Direction
Reproduce the lines of the listing starting at the line containing "coordinator (313, 1093)" and ending at the last line of the listing, replacing "senior" with "junior" and changing nothing else.
━━━
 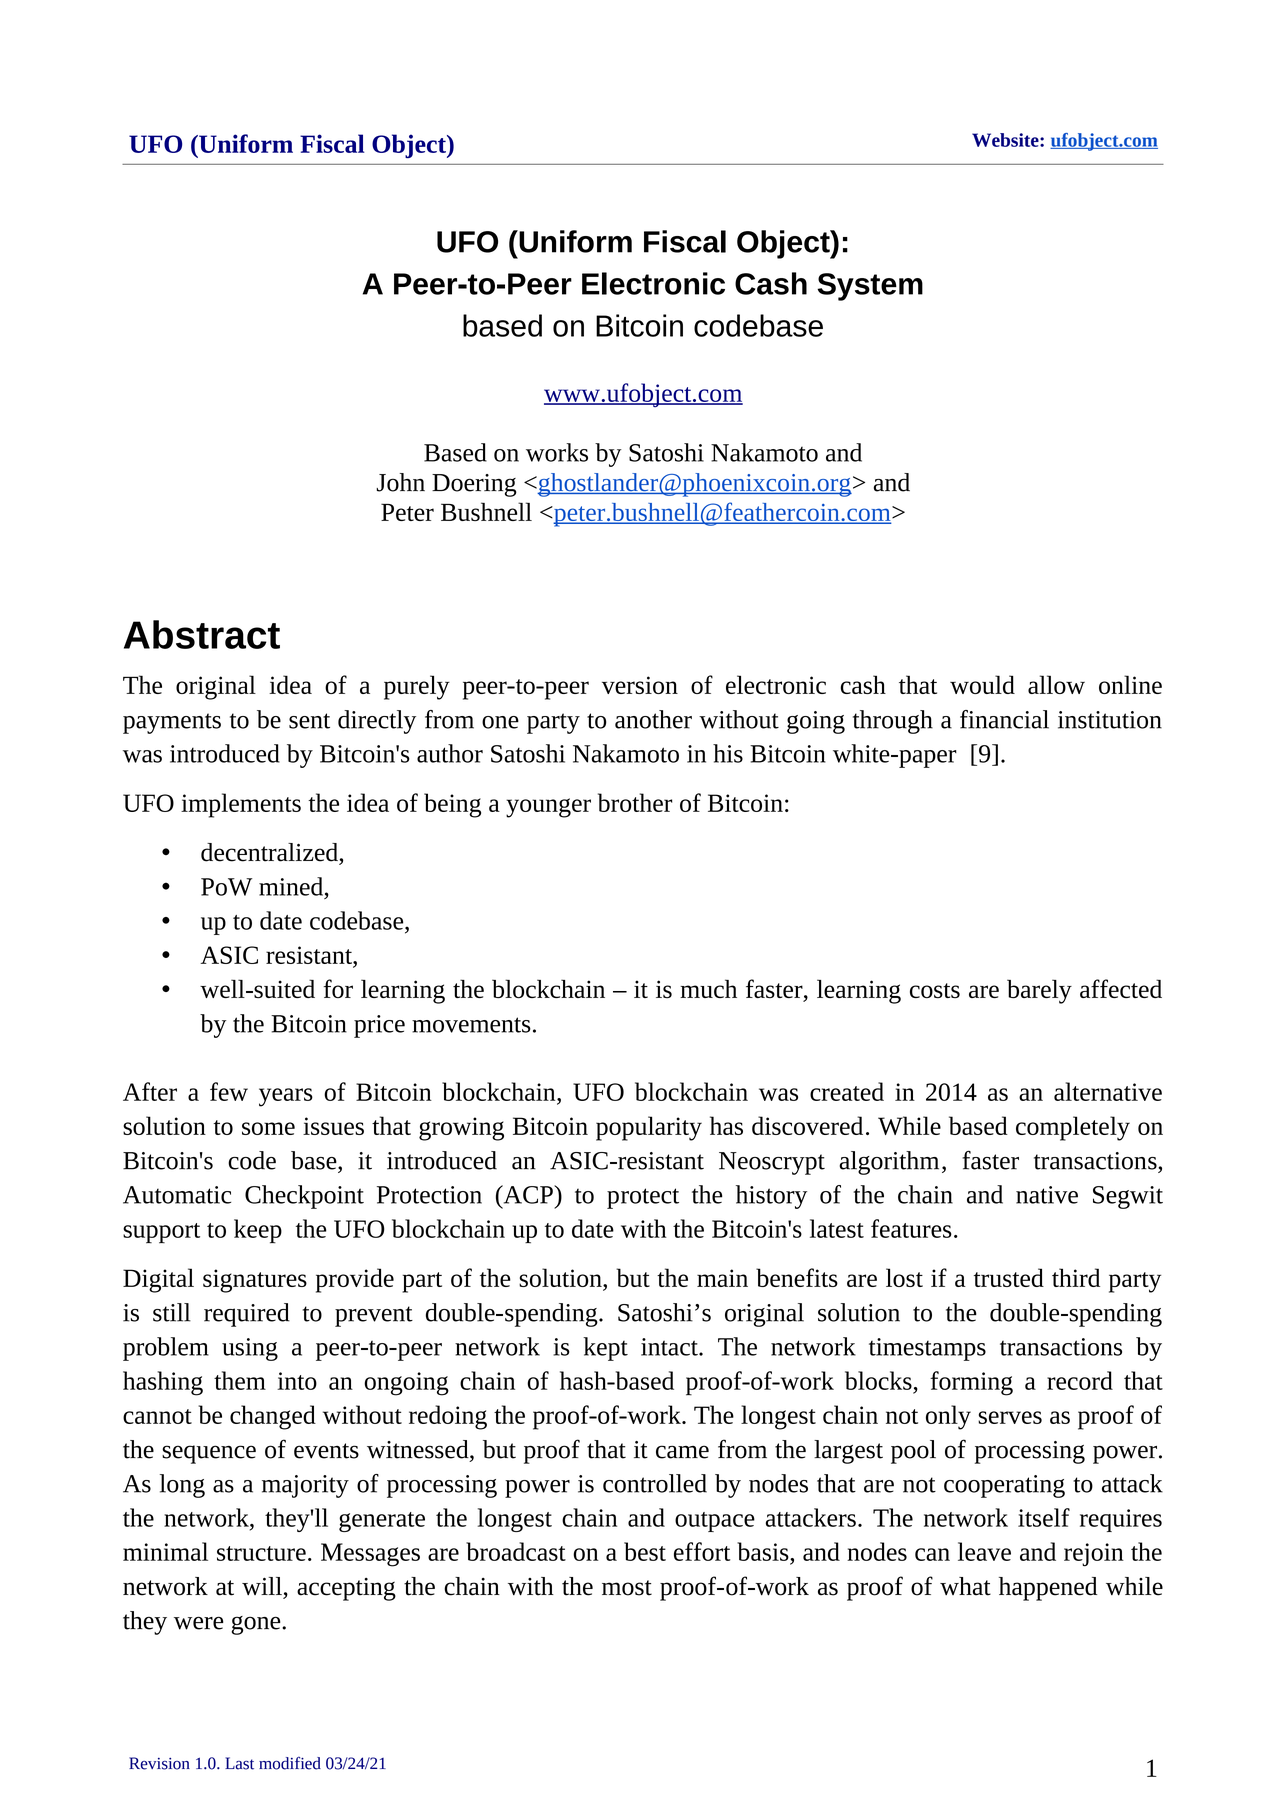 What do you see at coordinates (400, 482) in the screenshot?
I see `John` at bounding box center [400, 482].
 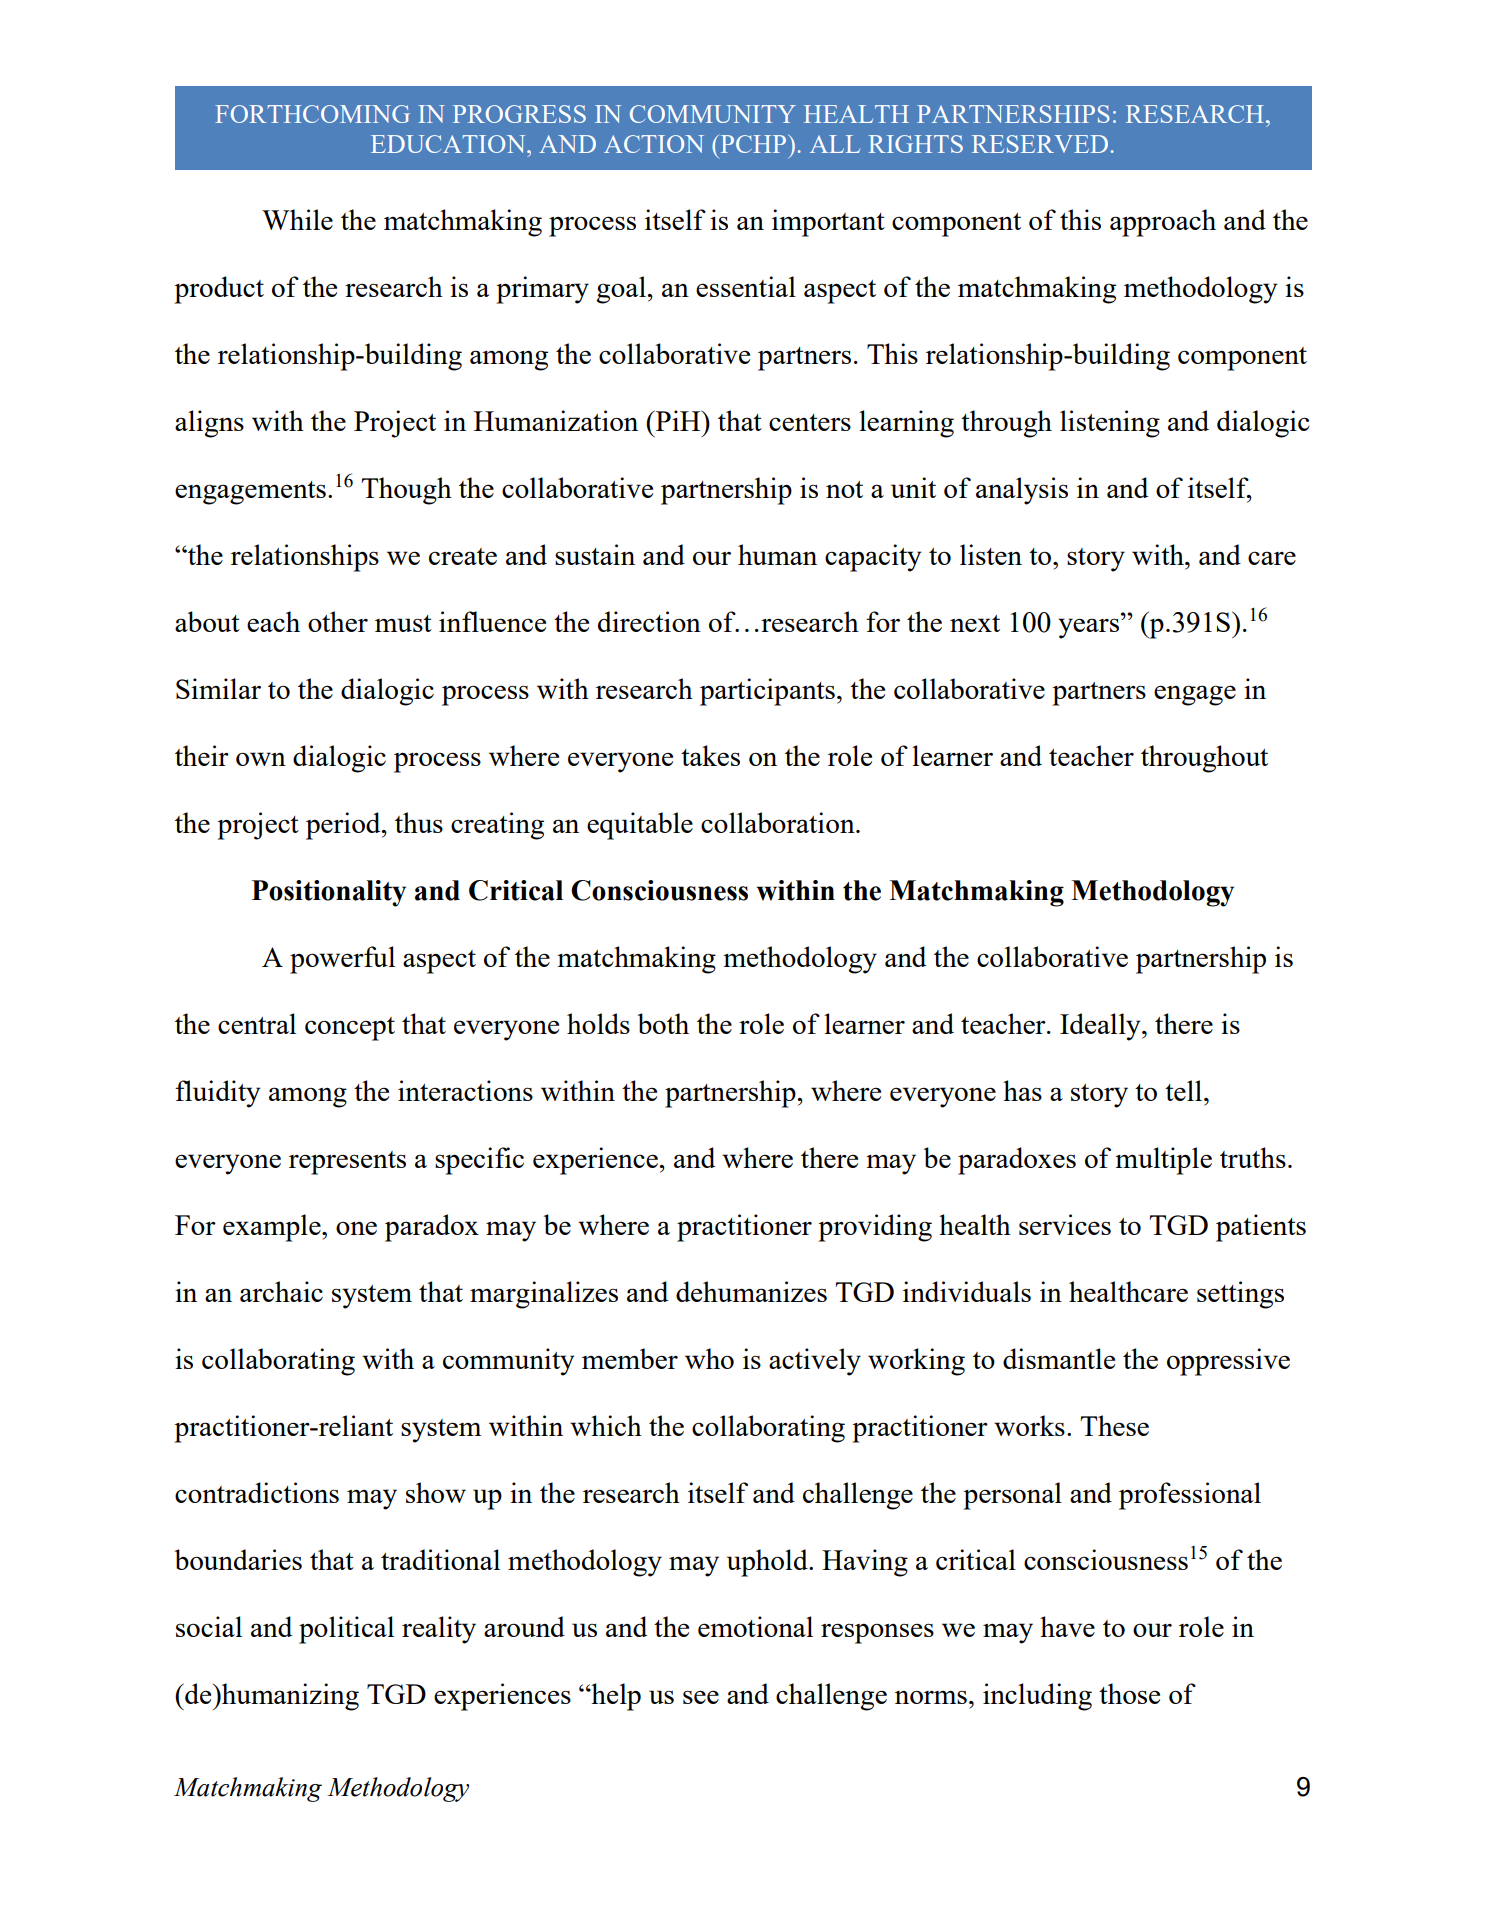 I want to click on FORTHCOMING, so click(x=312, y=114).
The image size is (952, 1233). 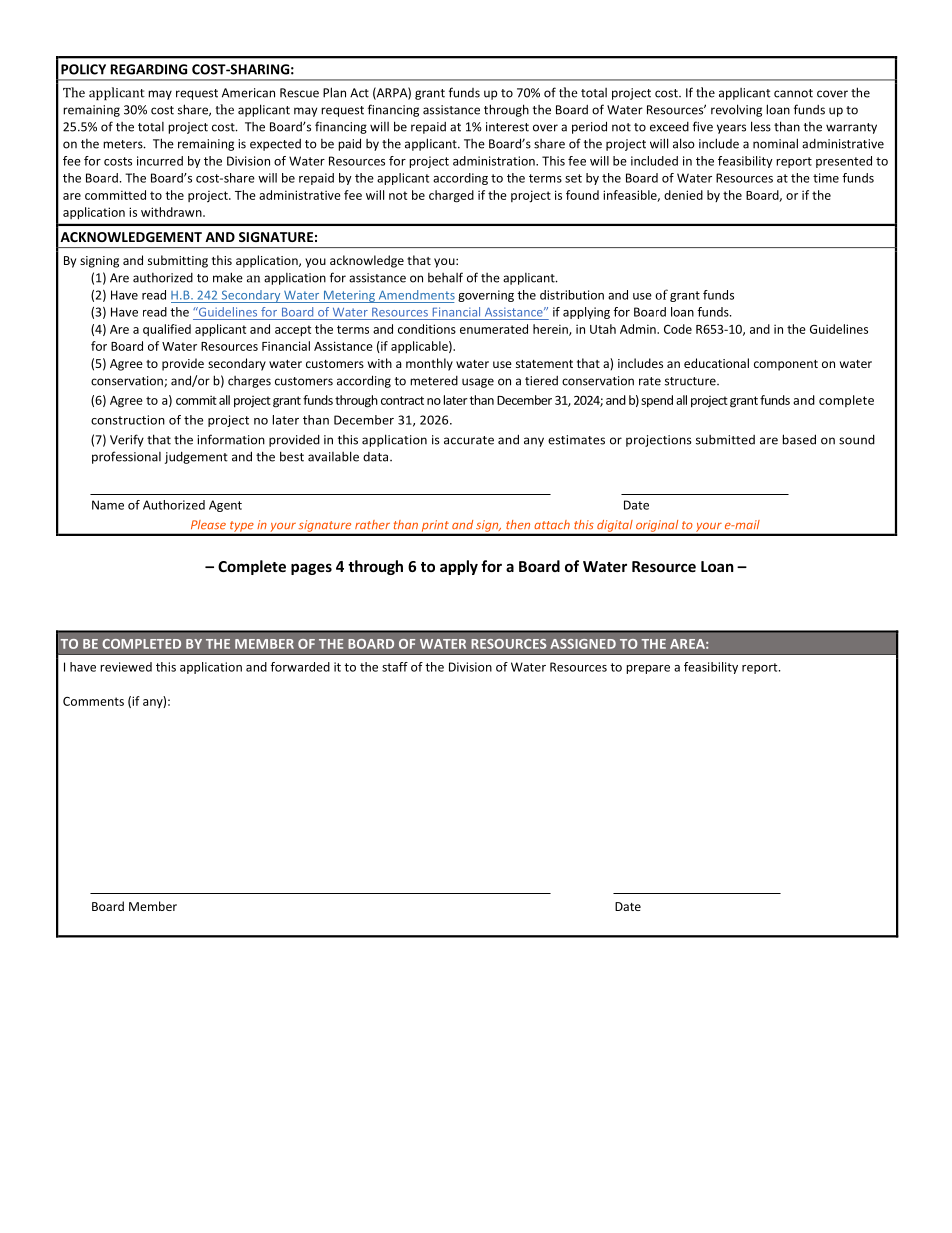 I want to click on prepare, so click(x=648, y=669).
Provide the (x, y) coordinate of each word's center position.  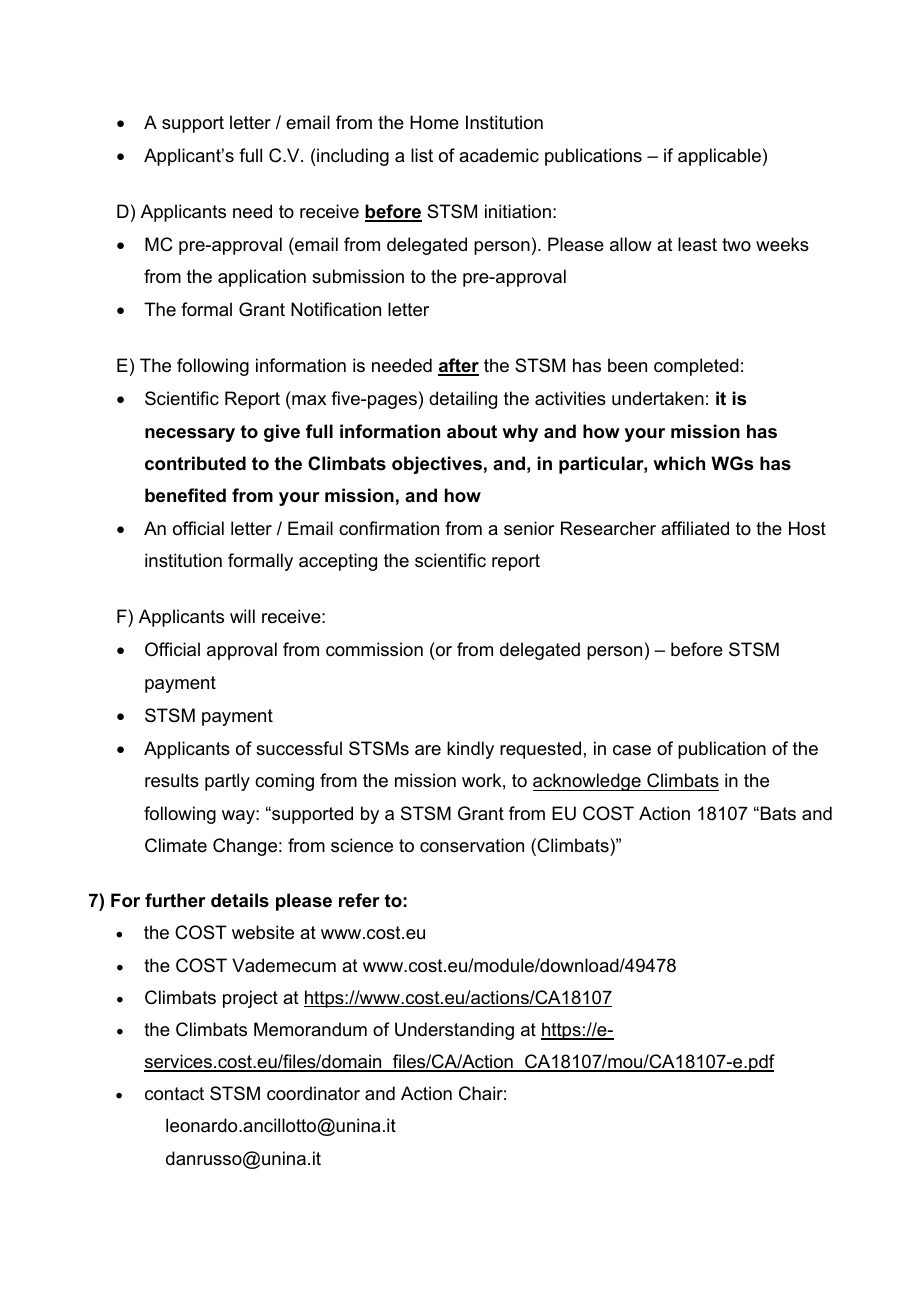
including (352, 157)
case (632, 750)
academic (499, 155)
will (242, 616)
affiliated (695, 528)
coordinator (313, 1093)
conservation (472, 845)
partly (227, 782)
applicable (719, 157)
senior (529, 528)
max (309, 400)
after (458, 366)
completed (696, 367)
━━━
Answer for this exercise
coordinator (313, 1093)
conservation (472, 845)
partly (227, 782)
applicable (719, 157)
junior (529, 528)
max (309, 400)
after (458, 366)
completed (696, 367)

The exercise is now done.